慌てるファーガスだったが、時間になっても現れないファーガスにあわてるIRA暫定軍の生き残りたち。自ら銃を持ち要人を正面から殺害しようと試みるも、逆に殺されてしまう。
ファーガスは裏切った。ファーガスはドジった、と、ファーガスの前に現れる、もう一人の IRA暫定軍の女性兵士。ディルは、彼女を銃で殺害する。

ファーガスは、ディルの殺人をかばうように現場から逃げろと指示し、身代わりとして逮捕された。

しばらくして刑務所のファーガスに面会にやってきたのはディルだった。

ニールジョーダン監督作のサスペンス。いまでこそIRAの存在は温和になっているが当時はアイルランド紛争が問題となるほど過激な状態だった。当時は性同一性障害という概念もなく、テレビで宴会芸のようなニューハーフが話題になっていたような時代。そんな頃に、IRA暫定軍に身をやつした男と性同一性障害の彼女の恋愛模様を、人が死にまくるサスペンス調の作品として公開された。当然テーマは「生きる」であって、愛だ恋だという話しは出てこない。

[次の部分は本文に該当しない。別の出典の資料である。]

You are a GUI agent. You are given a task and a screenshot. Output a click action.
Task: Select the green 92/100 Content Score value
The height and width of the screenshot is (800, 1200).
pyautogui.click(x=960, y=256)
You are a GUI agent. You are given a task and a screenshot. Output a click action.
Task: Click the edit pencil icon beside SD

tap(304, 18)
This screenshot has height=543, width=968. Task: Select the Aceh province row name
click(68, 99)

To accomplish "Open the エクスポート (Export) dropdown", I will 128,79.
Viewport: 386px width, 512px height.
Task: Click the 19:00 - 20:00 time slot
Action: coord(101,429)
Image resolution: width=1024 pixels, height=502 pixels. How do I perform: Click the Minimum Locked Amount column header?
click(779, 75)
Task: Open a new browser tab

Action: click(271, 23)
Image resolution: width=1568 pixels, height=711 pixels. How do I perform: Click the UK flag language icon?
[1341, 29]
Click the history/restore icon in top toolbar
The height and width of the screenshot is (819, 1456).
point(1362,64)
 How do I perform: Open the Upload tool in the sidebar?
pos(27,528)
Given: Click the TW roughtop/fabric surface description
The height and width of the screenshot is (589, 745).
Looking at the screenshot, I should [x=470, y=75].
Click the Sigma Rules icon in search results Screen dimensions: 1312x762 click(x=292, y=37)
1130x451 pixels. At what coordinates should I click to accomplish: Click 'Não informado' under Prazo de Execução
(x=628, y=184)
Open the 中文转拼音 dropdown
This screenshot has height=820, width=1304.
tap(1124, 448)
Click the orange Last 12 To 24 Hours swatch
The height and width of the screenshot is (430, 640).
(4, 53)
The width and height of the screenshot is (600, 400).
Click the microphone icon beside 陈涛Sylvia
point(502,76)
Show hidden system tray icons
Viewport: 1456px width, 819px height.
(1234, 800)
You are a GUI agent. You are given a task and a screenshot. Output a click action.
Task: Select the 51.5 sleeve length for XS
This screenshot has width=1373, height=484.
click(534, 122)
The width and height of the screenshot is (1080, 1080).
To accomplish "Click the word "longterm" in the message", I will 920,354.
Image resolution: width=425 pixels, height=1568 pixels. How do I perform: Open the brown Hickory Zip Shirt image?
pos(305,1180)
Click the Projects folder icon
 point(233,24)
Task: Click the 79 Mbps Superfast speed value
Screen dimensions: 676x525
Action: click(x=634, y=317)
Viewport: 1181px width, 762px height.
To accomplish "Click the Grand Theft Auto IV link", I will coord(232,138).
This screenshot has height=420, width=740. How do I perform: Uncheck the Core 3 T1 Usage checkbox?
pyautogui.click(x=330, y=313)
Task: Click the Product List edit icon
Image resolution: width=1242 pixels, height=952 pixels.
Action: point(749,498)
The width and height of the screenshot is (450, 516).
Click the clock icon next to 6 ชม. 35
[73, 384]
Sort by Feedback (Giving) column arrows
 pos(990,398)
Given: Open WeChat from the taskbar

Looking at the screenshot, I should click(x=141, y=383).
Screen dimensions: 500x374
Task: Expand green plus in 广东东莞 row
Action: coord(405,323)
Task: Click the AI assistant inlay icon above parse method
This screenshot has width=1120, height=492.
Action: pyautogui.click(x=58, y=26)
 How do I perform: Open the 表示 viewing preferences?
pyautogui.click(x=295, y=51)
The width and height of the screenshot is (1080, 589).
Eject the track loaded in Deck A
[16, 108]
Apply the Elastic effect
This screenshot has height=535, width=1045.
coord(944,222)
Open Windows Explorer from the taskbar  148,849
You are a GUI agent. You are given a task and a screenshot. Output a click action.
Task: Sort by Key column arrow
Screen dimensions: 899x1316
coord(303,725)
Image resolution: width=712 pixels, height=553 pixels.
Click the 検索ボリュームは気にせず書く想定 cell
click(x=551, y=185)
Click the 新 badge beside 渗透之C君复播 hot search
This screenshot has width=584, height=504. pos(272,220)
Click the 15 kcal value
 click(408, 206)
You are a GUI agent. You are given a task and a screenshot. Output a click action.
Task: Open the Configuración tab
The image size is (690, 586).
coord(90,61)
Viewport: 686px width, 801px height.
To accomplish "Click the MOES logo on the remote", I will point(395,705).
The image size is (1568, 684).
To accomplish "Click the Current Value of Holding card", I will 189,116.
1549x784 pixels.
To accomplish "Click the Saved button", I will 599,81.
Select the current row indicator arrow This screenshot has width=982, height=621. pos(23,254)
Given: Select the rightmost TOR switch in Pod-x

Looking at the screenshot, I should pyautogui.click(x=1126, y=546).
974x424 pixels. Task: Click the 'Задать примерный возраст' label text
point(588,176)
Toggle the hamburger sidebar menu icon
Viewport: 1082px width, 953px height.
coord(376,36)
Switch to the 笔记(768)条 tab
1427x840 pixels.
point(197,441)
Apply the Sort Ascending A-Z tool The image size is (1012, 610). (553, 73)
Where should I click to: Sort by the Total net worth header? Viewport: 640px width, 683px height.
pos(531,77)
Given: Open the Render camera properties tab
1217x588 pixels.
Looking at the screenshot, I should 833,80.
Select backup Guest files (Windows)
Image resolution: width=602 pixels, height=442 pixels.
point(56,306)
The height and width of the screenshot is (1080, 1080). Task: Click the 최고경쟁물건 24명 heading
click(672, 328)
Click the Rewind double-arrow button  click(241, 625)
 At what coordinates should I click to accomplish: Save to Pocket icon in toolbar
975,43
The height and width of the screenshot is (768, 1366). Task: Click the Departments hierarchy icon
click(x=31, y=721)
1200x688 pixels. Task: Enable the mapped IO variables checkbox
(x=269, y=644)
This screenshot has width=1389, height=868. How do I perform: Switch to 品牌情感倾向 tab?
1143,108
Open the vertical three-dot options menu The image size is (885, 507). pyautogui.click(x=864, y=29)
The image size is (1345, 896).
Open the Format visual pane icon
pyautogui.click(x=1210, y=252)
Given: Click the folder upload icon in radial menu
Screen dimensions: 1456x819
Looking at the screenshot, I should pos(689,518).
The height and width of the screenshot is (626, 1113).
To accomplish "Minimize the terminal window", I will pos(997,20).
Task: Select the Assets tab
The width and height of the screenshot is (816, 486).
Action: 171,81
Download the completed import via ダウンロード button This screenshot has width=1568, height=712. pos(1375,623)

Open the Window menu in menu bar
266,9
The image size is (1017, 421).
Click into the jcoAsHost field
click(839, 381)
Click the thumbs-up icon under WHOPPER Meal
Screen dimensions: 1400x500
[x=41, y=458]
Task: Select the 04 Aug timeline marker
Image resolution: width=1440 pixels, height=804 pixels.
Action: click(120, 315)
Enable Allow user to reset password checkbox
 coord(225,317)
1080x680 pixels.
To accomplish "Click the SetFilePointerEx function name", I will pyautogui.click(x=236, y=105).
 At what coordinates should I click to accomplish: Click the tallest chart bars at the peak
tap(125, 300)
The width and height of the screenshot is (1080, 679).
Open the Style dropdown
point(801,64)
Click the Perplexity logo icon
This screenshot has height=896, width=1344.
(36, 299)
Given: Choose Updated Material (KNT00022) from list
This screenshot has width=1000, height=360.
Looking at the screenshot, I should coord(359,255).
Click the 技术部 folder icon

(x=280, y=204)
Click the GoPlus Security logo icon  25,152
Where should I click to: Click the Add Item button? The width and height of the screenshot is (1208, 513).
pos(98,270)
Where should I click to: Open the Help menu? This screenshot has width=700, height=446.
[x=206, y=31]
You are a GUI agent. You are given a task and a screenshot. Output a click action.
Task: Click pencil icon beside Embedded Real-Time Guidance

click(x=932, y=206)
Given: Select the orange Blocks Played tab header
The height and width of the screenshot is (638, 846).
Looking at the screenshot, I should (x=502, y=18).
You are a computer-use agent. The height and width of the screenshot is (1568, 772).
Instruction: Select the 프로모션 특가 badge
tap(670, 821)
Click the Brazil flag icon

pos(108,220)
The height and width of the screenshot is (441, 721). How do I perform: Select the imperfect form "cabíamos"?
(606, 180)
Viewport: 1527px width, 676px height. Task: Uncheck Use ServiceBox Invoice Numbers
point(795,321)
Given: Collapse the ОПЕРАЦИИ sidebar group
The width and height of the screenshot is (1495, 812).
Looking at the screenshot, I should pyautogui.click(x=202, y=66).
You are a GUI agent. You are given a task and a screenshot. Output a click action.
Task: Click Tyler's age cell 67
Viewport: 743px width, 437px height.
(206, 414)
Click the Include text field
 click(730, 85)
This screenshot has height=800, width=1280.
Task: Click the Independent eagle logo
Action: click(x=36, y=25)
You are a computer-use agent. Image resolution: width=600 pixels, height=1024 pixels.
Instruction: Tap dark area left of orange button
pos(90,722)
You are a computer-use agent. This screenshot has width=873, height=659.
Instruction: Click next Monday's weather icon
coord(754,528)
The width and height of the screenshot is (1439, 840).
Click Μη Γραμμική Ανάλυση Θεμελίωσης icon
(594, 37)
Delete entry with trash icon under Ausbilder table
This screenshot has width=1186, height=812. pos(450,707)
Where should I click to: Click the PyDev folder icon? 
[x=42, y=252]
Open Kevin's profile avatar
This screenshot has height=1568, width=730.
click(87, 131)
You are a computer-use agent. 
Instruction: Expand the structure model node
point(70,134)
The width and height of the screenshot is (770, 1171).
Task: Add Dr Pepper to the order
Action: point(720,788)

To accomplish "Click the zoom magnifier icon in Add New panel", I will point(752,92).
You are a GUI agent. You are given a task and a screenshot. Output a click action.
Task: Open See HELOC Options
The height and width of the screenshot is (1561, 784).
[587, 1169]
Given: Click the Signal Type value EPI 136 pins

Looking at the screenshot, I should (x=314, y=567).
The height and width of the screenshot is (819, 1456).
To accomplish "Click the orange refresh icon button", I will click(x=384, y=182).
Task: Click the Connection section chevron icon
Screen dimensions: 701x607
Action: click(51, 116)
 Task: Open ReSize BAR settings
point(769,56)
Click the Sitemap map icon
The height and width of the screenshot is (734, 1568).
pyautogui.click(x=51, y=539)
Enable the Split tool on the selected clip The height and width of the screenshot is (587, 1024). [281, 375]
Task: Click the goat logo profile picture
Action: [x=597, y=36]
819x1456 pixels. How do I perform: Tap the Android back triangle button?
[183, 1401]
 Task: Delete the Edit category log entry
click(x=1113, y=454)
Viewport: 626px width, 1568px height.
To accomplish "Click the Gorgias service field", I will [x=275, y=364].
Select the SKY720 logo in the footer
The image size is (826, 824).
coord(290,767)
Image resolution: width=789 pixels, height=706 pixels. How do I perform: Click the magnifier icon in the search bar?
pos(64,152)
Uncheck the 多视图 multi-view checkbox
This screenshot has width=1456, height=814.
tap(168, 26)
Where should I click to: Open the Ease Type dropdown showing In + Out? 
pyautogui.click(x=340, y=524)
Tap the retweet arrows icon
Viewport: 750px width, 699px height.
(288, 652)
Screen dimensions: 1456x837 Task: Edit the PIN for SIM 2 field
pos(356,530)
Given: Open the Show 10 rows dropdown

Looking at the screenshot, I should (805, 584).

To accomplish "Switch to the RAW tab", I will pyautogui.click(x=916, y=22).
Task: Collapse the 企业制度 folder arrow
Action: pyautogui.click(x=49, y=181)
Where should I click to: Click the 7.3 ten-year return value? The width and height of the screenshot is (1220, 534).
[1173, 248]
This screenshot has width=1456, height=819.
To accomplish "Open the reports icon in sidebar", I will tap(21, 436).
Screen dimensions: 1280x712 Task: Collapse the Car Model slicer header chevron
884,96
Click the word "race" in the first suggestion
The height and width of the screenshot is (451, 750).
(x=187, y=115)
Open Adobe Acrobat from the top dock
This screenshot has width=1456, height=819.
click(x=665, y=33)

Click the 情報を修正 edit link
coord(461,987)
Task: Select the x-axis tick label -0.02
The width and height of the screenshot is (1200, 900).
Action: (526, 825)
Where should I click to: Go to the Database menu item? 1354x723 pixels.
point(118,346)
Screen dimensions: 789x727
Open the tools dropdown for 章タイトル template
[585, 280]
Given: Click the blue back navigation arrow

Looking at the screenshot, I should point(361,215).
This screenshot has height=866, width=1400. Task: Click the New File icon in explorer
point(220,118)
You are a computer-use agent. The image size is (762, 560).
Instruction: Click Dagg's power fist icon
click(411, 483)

作中、冒頭と最後に1つの寓話が語られる。カエルとサソリの話しで、川を渡りたいサソリがカエルくんの背中に乗せてもらおうと交渉する。カエルくんカエルくん、ボクを向こう岸まで背負って泳いでくれよ。カエルは、そんなことをすればサソリくん、君はボクを刺すに決まっているだろう。サソリは、いやいやそうしたらボクもおぼれてしまう。だから刺さない。 カエルはサソリを背中にのせて泳ぐのだが、サソリはカエルを突き刺した。沈みながら、カエルはサソリくん、なぜ刺したんだと問う。サソリは、言う。「それがボクの性なんだ」。劇中の登場人物は、みな、自らの性を背負い込み、性に翻弄される。そして性に抗い苦闘する。

妙に文学的な脚本は、しっかりアカデミー賞をとったりしており、主演者もノミネートされている。ディルというキャラクターゆえなのか、主題曲「クライングゲーム」は、カルチャークラブだったりして、なんともなんとも80年代の香りが漂う逸品でもある。必見。